À 18 h 18, une alerte apparut sur mon téléphone pendant ma pause au travail. En ouvrant les caméras de sécurité de la maison au bord du lac que je venais d’acheter, je découvris une fête dans mon salon.
Mon frère Daniel levait une coupe de champagne.
— À notre magnifique nouvelle maison !
Ma mère souriait à ses côtés, tandis que ma belle-sœur Melissa faisait visiter mes chambres aux invités.
— Claire ne pourrait jamais s’offrir une maison pareille, plaisanta-t-elle.
Toute la famille riait. Ils croyaient que la maison appartenait à Daniel.
J’avais travaillé pendant cinq ans pour l’acheter. Mon nom figurait seul sur l’acte de propriété. Pourtant, ma mère avait trouvé les documents de sécurité dans mon sac, transmis l’adresse à Daniel et l’avait aidé à changer le code de la porte.
J’appelai immédiatement la police et mon avocate.
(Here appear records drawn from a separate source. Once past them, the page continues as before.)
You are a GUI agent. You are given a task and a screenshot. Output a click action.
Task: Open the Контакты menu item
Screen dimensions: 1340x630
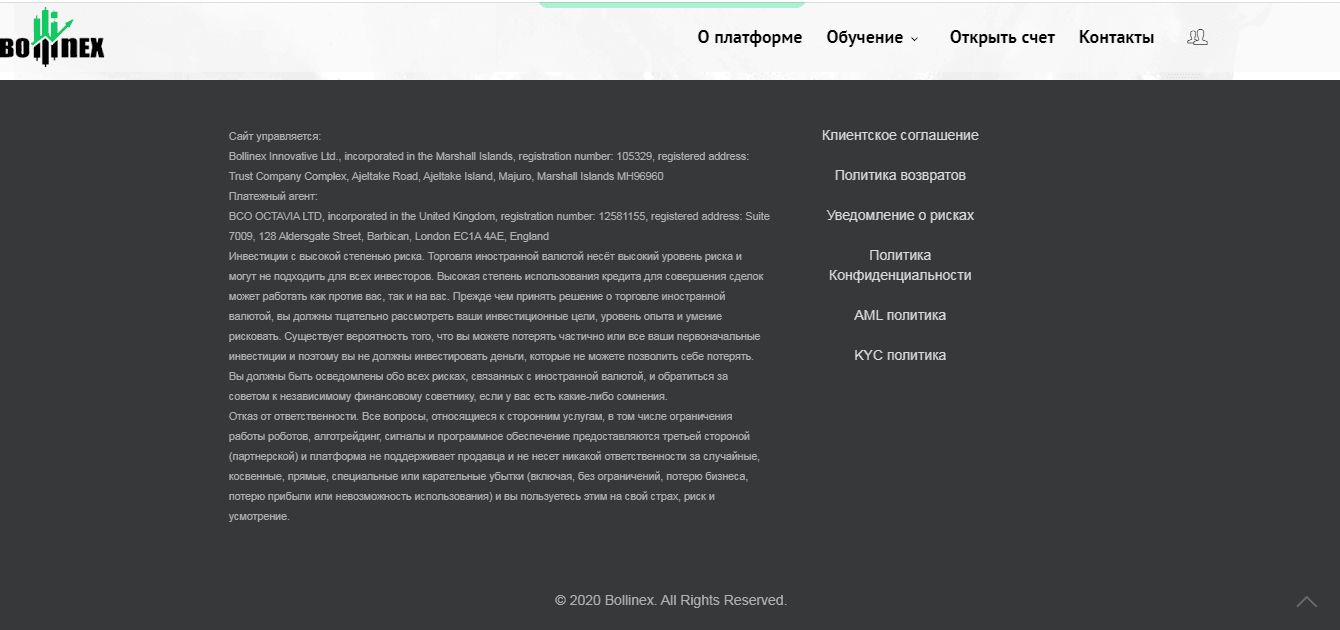point(1116,37)
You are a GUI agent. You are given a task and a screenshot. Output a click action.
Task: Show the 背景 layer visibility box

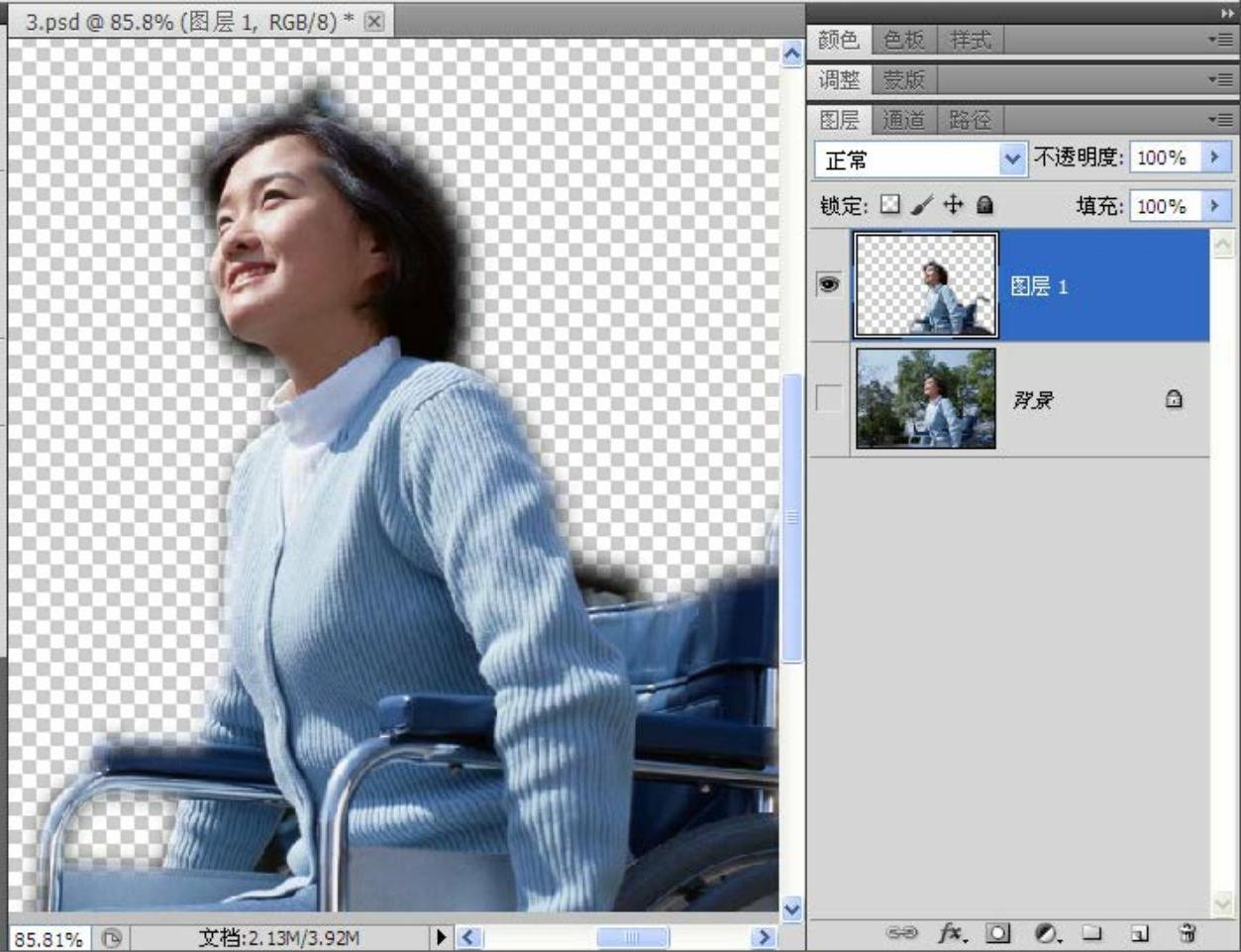[829, 398]
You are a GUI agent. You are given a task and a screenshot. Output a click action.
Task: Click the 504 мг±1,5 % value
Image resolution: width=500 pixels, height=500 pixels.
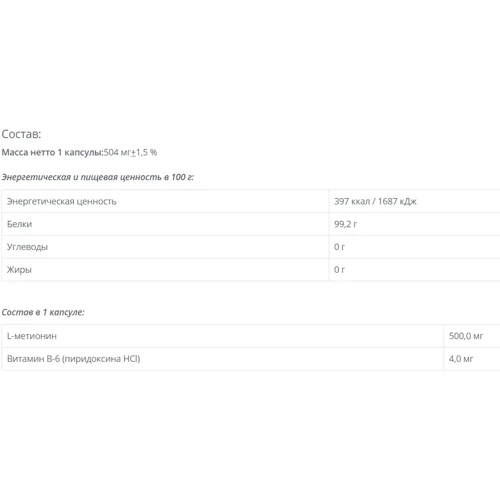click(x=130, y=152)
Lorsque j’arrivai, plusieurs voitures de patrouille entouraient déjà la propriété. La musique s’arrêta dès que je franchis le portail.
Daniel sourit comme si tout cela était parfaitement normal.
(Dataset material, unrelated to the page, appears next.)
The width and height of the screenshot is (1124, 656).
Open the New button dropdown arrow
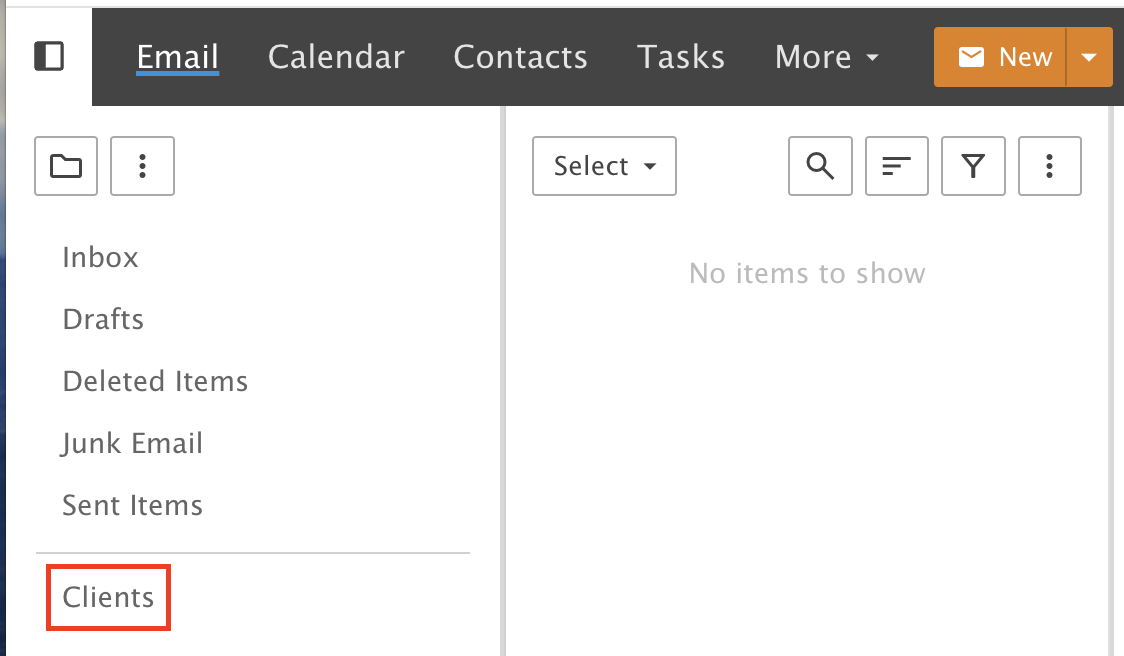1090,57
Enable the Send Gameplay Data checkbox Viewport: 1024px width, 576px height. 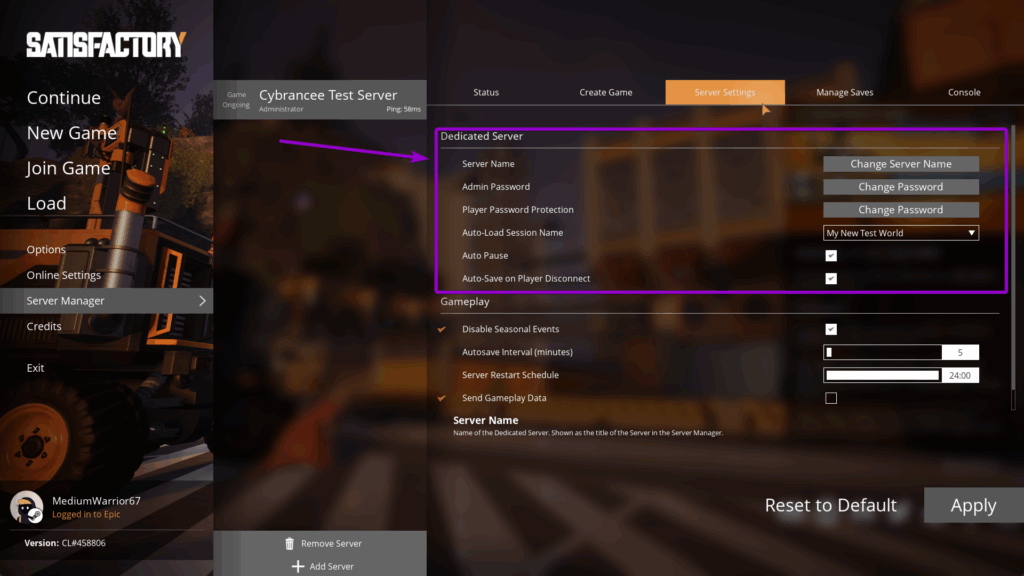coord(831,397)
— Tu es seule, Claire. Moi, j’ai une famille. J’ai davantage besoin de cette maison.
Melissa croisa les bras.
— Ta mère a dit que tu finirais par accepter.
Je tendis l’acte de propriété à l’officier.
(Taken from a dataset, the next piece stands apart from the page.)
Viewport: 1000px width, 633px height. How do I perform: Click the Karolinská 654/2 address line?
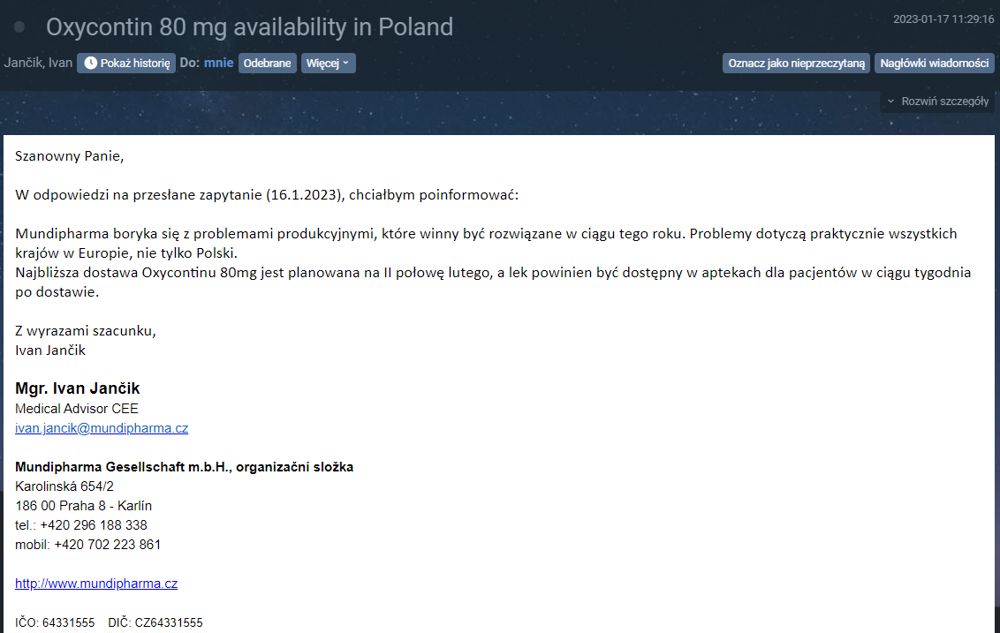(64, 486)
— Je n’ai rien accepté. Je veux que toutes ces personnes quittent immédiatement ma maison.
Ma mère tenta de s’approcher.
— Nous sommes une famille. Tu ne vas pas faire arrêter ton propre frère.
Mon avocate intervint.
— Il est entré illégalement, a modifié le système de sécurité et s’est présenté comme propriétaire d’un bien qui ne lui appartient pas.
Les policiers ordonnèrent à tout le monde de sortir. Les invités quittèrent la maison en silence, emportant leurs manteaux et leurs plats. Daniel protesta jusqu’à ce qu’un officier lui montre les enregistrements des caméras.
Quelques jours plus tard, il reçut une facture pour les dégâts causés au parquet, au système de sécurité et aux meubles. Ma mère dut également répondre de son rôle dans l’intrusion.
Je fis changer toutes les serrures et coupai contact avec ceux qui avaient soutenu Daniel.
Un mois plus tard, je m’installai enfin dans ma maison. Le premier soir, je m’assis seule devant la cheminée et levai une tasse de café.
— À ma véritable nouvelle maison, murmurai-je.
Cette fois, personne ne pouvait prétendre qu’elle lui appartenait.